What lines of the material below include the string "editor"? Copy all of them.

-=-=-=-=-

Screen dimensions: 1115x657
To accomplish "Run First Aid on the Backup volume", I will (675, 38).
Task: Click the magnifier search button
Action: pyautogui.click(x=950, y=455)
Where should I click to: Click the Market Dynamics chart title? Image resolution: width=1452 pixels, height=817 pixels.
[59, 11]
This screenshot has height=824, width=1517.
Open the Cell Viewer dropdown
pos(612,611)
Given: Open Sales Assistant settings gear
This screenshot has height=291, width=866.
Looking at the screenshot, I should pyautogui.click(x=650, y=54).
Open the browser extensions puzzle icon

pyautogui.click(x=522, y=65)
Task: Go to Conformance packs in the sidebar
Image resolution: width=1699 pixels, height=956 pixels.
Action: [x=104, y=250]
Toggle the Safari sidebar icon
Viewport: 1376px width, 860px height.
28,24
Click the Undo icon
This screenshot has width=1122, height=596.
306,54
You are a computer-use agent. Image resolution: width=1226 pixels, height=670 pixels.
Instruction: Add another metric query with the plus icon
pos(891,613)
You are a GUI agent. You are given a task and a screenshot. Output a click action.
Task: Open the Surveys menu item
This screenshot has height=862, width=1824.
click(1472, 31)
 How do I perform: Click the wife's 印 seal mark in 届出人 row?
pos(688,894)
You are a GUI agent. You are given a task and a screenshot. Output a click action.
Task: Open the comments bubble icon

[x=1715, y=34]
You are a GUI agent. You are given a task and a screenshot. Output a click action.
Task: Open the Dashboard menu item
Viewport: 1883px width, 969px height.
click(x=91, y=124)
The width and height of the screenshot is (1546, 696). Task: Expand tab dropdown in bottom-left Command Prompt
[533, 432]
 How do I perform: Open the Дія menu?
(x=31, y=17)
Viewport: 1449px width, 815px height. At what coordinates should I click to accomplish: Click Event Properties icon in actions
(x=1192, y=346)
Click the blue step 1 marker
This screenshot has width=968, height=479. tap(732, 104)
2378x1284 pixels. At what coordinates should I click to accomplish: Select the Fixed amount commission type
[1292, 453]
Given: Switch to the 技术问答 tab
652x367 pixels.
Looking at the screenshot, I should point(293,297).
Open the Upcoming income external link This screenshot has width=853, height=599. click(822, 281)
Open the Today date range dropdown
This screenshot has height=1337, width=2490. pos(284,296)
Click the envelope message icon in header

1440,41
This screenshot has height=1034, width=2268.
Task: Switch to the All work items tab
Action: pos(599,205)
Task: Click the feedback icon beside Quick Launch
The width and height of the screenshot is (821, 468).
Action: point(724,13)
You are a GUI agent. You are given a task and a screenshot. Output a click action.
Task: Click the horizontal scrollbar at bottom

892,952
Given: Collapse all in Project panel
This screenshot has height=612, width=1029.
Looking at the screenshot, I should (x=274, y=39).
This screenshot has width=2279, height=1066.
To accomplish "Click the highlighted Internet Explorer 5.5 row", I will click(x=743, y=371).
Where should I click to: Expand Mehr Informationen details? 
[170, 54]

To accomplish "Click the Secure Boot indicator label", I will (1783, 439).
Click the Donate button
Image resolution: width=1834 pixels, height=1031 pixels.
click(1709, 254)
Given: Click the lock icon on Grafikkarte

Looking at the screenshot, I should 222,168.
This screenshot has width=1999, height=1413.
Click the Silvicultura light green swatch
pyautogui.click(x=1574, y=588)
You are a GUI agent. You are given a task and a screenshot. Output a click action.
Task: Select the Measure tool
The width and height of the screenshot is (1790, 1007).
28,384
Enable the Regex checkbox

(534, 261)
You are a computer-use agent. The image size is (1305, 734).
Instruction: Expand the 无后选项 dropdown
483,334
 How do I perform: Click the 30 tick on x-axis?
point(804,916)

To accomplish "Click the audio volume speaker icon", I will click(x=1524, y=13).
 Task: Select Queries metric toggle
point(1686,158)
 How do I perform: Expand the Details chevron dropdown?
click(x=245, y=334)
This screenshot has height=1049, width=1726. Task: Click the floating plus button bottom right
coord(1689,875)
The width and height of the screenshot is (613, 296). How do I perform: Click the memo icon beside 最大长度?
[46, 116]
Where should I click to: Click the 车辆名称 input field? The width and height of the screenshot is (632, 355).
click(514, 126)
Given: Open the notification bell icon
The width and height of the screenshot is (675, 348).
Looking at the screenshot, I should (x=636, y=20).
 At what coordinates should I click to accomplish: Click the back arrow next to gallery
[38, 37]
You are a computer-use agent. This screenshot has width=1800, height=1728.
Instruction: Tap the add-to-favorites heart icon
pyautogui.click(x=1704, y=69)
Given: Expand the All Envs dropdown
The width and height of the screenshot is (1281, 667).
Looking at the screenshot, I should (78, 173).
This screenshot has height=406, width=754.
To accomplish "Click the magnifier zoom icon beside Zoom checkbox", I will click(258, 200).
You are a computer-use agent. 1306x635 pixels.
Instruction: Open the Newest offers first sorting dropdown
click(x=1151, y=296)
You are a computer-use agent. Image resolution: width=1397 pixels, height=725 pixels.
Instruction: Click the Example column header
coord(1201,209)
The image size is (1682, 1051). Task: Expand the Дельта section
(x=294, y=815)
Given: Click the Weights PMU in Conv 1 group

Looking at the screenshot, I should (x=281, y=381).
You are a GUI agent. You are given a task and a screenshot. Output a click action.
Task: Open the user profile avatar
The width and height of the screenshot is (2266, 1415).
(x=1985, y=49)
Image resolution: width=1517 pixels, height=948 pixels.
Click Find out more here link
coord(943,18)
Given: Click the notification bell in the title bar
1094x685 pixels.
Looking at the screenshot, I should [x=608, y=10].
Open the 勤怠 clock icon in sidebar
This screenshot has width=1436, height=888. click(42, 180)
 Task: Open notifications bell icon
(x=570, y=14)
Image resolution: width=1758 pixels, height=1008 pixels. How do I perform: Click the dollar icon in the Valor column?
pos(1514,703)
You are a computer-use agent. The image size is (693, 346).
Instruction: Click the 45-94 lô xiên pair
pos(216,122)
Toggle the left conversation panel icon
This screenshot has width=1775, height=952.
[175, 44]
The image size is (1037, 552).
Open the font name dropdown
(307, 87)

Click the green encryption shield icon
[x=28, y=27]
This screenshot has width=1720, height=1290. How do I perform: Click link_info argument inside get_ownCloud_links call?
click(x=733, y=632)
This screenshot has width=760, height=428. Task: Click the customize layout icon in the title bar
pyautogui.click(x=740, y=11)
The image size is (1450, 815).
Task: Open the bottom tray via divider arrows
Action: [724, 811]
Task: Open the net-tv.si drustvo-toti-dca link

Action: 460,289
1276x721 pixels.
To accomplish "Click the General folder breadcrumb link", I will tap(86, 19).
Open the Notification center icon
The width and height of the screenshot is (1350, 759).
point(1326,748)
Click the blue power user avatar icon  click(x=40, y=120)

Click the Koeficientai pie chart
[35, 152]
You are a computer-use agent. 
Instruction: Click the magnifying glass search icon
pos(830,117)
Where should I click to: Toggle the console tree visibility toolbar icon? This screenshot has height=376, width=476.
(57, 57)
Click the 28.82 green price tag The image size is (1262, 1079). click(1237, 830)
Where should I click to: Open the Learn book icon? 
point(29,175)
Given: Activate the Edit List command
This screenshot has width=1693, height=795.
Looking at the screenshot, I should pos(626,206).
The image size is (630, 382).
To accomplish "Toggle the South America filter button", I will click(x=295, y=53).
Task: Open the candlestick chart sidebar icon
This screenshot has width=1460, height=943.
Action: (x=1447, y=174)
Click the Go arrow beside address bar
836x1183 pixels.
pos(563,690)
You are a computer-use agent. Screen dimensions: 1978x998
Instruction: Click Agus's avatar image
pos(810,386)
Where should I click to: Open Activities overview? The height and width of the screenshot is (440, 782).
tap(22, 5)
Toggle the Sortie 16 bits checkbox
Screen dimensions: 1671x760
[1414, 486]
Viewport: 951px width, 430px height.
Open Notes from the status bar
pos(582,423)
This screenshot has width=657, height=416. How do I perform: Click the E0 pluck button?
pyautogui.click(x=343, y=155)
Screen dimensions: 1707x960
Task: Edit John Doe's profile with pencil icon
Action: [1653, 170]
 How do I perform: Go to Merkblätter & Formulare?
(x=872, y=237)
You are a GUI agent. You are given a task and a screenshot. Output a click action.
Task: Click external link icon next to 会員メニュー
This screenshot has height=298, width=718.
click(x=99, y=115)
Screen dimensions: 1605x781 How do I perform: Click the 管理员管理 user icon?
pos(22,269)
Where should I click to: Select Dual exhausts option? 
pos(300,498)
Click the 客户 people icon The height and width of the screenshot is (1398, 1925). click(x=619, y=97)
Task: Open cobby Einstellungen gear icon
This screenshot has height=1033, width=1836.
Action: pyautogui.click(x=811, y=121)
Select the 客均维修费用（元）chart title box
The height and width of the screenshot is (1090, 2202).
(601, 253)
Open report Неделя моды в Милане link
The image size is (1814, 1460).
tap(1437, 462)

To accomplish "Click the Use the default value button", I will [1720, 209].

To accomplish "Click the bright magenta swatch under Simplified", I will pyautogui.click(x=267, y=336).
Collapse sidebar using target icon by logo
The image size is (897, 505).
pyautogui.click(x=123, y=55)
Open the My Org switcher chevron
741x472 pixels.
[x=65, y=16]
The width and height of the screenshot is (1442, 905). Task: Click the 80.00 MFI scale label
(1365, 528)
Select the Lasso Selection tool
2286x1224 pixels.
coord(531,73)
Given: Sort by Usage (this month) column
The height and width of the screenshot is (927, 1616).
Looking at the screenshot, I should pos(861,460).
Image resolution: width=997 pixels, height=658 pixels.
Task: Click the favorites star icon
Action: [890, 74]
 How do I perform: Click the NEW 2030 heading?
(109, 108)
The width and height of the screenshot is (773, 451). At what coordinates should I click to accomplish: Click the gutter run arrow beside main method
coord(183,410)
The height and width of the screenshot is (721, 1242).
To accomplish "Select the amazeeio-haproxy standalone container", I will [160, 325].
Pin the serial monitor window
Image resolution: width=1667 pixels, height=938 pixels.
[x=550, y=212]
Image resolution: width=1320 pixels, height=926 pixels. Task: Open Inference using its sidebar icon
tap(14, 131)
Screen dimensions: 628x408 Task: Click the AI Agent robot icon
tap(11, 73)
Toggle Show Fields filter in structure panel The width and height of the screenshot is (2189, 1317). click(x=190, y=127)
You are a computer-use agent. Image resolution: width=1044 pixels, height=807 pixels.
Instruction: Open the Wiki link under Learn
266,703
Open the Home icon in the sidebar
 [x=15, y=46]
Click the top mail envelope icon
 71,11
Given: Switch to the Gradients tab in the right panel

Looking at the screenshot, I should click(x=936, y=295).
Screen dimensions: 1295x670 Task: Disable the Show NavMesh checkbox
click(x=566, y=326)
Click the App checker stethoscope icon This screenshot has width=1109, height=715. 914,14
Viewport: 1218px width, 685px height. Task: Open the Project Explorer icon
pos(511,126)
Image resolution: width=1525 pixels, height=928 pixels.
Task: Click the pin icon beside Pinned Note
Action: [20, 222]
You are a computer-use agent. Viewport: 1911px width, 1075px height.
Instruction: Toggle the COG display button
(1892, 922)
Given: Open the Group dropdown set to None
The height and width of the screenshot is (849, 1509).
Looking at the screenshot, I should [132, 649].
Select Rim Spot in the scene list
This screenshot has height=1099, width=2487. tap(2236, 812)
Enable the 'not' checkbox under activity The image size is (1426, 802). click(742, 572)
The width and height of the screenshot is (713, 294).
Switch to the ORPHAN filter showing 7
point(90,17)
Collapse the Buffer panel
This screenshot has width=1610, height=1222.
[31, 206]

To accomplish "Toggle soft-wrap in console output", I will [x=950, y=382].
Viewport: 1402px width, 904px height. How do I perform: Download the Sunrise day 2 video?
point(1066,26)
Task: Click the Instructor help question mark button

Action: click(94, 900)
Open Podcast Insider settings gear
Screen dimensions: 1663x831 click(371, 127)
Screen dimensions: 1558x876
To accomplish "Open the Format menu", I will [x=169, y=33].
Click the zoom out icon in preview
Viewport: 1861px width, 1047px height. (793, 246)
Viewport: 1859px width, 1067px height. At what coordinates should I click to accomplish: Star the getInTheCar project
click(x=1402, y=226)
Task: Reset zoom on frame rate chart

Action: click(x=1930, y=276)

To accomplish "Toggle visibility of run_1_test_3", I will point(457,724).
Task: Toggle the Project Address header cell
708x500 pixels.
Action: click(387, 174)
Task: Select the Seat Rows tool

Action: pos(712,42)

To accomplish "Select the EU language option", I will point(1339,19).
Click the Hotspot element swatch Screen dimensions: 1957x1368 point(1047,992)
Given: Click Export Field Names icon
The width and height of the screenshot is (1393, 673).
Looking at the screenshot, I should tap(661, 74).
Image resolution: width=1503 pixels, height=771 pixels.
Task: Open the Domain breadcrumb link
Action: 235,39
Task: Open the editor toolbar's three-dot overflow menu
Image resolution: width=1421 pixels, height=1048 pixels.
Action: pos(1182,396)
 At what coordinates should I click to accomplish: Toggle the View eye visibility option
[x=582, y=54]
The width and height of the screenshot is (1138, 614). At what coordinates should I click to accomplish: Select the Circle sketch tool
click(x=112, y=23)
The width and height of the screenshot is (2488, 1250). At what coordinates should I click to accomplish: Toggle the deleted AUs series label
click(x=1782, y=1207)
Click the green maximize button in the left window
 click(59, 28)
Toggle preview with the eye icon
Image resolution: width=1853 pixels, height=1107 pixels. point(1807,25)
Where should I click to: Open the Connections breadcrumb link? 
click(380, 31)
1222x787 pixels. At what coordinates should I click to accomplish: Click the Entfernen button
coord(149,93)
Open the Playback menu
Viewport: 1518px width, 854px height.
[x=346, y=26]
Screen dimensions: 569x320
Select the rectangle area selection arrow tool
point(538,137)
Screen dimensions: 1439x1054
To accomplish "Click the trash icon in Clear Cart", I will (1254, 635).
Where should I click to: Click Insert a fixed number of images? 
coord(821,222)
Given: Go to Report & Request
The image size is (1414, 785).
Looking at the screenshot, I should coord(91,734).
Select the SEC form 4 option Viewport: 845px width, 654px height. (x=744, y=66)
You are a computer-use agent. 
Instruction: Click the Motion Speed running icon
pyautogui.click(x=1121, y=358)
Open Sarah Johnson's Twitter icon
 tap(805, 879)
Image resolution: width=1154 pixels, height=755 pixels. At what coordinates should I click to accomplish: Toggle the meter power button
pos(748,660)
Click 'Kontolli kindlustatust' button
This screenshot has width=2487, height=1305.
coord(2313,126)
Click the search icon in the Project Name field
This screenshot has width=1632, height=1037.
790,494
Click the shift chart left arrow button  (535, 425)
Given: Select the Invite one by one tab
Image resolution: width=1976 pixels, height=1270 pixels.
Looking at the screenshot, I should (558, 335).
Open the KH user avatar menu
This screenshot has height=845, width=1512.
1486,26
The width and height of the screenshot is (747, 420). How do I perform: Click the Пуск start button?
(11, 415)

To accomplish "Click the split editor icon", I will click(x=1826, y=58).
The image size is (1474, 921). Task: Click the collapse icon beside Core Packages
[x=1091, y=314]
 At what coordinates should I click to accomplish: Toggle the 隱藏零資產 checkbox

-=-=-=-=-

## ANSWER BELOW
Task: Open the editor toolbar's three-dot overflow menu
To accomplish "Click the split editor icon", I will click(x=1826, y=58).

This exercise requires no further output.